> _WHAT YOU SHOULD DO_
Only lines holding the word "computer" are needed; copy each of them from the material.

= = =

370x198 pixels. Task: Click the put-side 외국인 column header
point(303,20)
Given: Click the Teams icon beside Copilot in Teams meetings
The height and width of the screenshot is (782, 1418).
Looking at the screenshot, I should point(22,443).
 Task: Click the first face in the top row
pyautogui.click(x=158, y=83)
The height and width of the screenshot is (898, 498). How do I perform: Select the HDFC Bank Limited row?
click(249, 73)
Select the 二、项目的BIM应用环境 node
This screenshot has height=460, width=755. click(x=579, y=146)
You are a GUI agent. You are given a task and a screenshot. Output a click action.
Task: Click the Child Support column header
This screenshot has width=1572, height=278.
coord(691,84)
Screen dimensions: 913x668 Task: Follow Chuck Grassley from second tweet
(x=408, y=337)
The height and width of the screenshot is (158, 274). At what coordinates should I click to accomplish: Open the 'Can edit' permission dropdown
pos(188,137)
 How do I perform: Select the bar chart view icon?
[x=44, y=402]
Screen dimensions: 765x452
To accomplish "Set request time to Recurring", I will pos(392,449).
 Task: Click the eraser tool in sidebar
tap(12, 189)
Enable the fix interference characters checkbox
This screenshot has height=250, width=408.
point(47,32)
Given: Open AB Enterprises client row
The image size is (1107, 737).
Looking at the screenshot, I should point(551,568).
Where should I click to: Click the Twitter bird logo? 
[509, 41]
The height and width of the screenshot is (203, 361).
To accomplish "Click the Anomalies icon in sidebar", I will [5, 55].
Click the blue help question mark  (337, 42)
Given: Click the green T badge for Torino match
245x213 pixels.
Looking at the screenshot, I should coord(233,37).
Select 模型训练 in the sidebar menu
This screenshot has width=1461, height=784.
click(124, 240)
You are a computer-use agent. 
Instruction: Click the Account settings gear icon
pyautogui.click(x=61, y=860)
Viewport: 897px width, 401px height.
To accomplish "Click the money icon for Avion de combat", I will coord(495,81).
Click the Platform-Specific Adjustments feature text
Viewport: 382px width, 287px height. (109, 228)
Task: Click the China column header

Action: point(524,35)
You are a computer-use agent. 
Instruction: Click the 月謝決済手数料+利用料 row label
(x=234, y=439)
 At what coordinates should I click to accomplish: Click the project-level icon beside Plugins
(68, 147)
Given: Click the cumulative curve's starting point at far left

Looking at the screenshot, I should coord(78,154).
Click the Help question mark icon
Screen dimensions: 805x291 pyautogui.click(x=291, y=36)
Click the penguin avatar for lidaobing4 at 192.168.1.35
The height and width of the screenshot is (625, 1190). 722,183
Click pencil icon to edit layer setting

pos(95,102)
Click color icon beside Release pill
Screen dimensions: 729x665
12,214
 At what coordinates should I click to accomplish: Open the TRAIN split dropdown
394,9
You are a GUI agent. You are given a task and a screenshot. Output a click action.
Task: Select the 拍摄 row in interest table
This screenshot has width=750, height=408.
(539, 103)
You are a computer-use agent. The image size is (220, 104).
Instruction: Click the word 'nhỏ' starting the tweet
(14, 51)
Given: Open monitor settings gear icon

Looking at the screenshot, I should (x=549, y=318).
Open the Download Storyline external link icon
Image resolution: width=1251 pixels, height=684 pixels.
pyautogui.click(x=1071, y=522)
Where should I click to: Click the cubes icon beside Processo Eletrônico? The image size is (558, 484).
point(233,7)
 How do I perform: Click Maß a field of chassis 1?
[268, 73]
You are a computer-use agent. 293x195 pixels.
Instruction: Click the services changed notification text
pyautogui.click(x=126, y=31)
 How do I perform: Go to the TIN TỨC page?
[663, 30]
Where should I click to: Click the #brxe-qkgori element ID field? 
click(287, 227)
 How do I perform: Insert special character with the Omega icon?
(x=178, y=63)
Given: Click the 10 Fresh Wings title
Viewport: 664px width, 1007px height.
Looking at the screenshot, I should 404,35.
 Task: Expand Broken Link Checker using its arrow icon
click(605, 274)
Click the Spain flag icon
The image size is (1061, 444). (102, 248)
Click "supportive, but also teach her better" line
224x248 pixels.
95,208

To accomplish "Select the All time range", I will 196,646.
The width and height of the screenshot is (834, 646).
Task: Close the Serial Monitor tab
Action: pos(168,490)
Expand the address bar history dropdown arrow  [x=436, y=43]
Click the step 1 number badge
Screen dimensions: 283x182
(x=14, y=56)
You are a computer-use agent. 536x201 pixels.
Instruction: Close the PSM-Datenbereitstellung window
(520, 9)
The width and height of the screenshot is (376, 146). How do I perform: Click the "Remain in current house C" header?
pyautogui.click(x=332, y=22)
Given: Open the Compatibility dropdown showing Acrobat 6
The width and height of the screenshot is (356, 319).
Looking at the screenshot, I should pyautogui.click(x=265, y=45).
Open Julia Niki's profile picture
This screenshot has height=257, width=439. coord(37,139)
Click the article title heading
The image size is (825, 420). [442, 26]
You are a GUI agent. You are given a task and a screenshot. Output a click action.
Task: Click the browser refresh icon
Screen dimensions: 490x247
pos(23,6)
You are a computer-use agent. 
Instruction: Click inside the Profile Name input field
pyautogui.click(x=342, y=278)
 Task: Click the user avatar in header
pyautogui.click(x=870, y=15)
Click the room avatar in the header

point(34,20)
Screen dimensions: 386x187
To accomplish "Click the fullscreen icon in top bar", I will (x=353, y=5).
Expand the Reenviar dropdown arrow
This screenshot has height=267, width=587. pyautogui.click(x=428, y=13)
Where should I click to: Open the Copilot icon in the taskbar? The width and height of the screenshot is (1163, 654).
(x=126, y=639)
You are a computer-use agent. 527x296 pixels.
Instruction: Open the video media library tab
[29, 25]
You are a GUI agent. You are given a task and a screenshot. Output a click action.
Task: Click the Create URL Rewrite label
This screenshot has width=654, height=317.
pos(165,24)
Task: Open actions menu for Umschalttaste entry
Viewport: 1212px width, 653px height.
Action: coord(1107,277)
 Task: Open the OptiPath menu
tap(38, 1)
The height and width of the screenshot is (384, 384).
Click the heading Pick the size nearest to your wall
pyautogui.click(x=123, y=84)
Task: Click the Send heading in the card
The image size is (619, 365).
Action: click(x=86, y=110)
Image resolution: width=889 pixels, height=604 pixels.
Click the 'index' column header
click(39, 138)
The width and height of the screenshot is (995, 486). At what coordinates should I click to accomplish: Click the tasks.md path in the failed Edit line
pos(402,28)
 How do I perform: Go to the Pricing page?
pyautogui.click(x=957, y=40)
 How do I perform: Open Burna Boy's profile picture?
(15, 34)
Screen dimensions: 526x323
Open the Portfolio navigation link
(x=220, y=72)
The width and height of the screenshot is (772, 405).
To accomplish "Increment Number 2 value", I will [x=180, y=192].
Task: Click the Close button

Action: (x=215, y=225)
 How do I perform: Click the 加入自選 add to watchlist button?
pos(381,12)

= = =

> _OUTPUT OF THE TASK_
You are a computer-use agent. 
You are a computer-use agent. 
You are a computer-use agent. The image size is (220, 104).
You are a computer-use agent. 293x195 pixels.
You are a computer-use agent. 536x201 pixels.
You are a computer-use agent. 
You are a computer-use agent. 527x296 pixels.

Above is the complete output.